Build a recipe in CRM Analytics Data Prep to combine and clean source data, then write it to a dataset that dashboards can use. Make sure the source objects are synced first so the recipe reads a current local copy.
- Open Data Prep and create a recipe
In CRM Analytics, go to Data Manager, open the Recipes (or Dataflows and Recipes) area, and click Create Recipe. A blank Data Prep canvas opens.
- Add input data
Add an Input node and pick your source, such as a synced Salesforce object, an existing dataset, or a connected external source. Add a second Input node if you plan to join or append another stream.
- Transform and combine
Add a Transform node for calculated columns, type conversions, and cleaning. Use a Join node to add related columns, a Filter node to drop unwanted rows, and an Aggregate node to roll up to a higher grain. Select any node to preview its results.
- Add an Output node
End the recipe with an Output node. Name the target dataset, choose the app it belongs to, and set a security predicate if you need row-level access control.
- Save, run, and schedule
Save the recipe, then run it to build the dataset. Schedule it to run on a recurring cadence so the dataset stays fresh, ideally after the related Data Sync job completes.

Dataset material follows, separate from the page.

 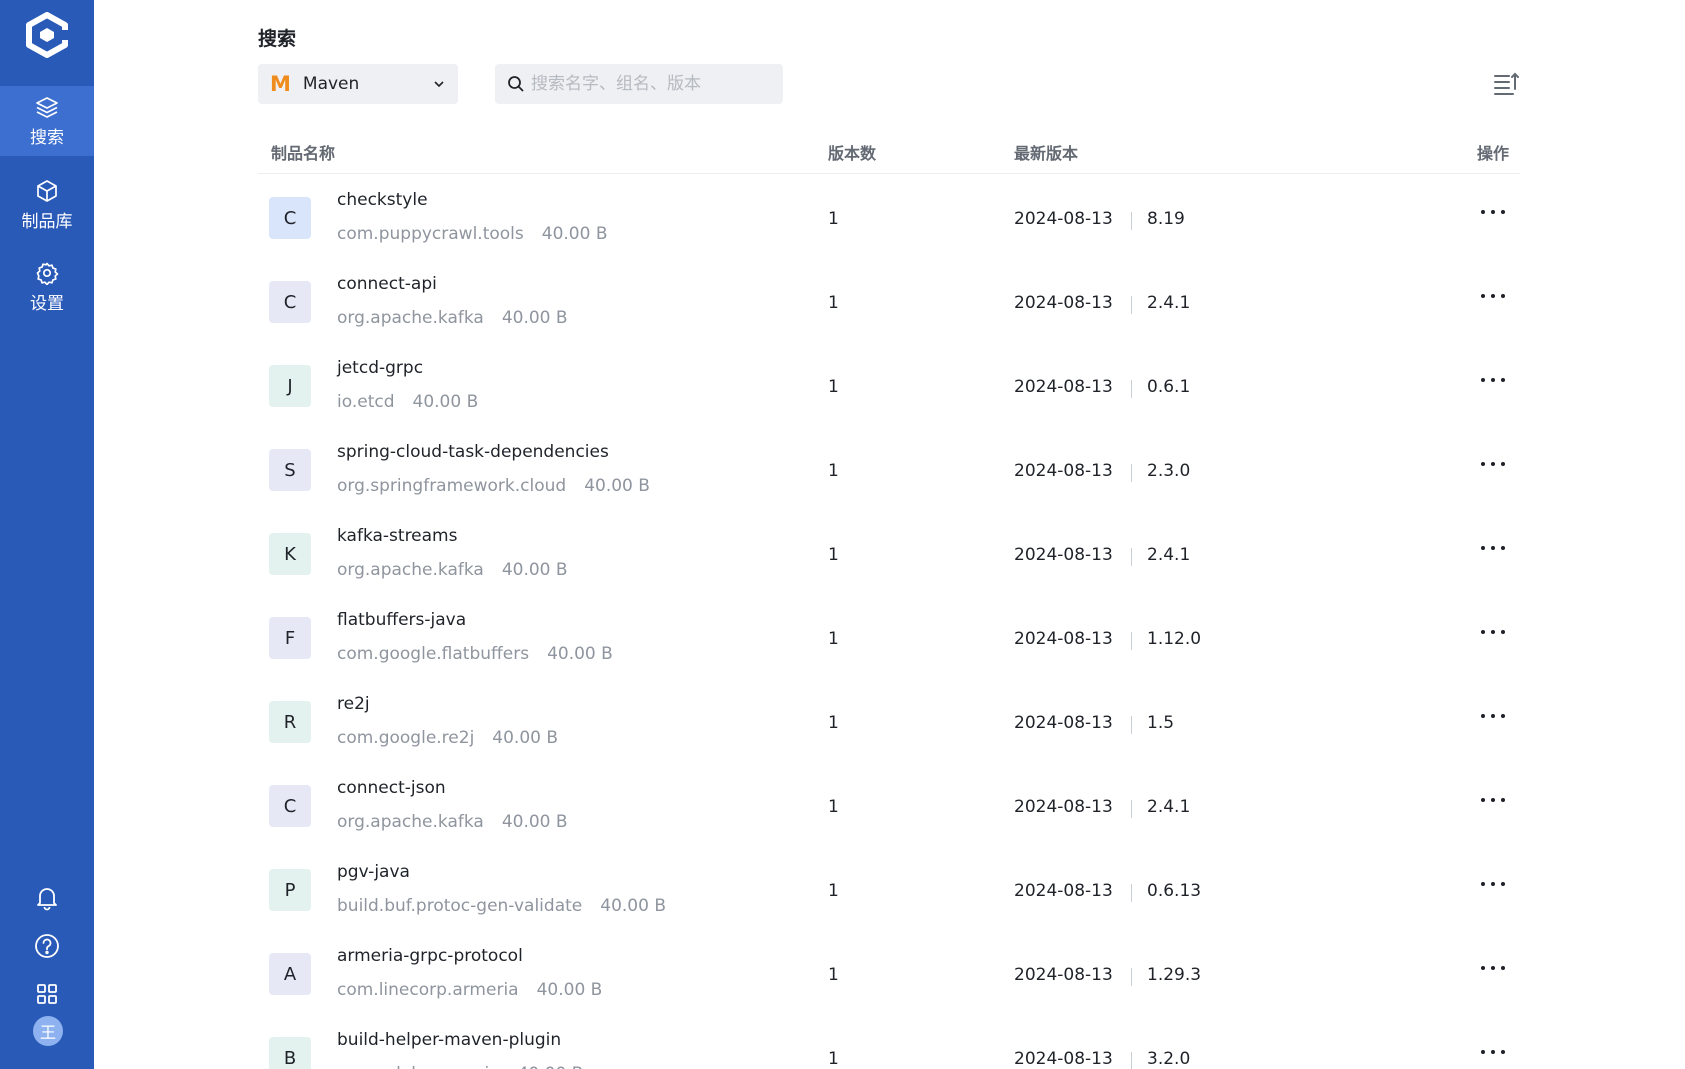 I want to click on artifact-name: connect-json, so click(x=392, y=788).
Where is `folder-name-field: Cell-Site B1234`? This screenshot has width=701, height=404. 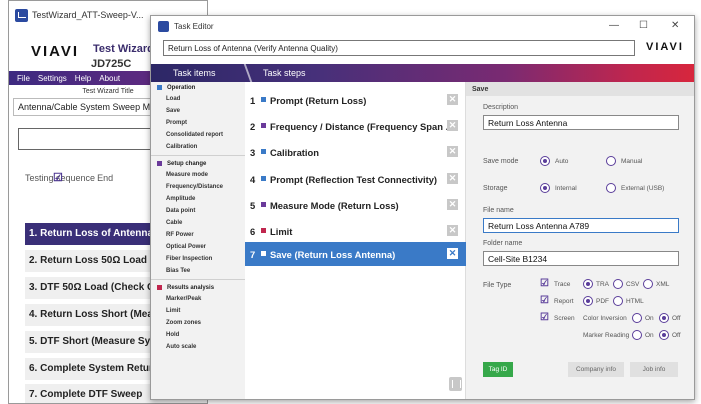 folder-name-field: Cell-Site B1234 is located at coordinates (581, 258).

The synced object, dataset, or connected source the Input node reads. Sync source objects first so the recipe reads a current local copy.
The name of the dataset the Output node creates or overwrites. Dashboards and lenses query this dataset.
The CRM Analytics app that stores the output dataset and controls who can access it.
A row-level security rule on the output dataset that limits which rows each user can see.
- If the source object is not synced, the recipe still runs but reads slower and may miss recent records; pre-pull with Data Sync first.
- Running a recipe overwrites its target dataset, so a broken change replaces the good dataset everywhere downstream. Use version history to restore.
- Transformations run in the order placed inside a Transform node, so a derived column must come after the cleaning step it depends on.
- Scheduling a heavy recipe too frequently wastes run capacity; match the cadence to how fresh the analysis truly needs to be.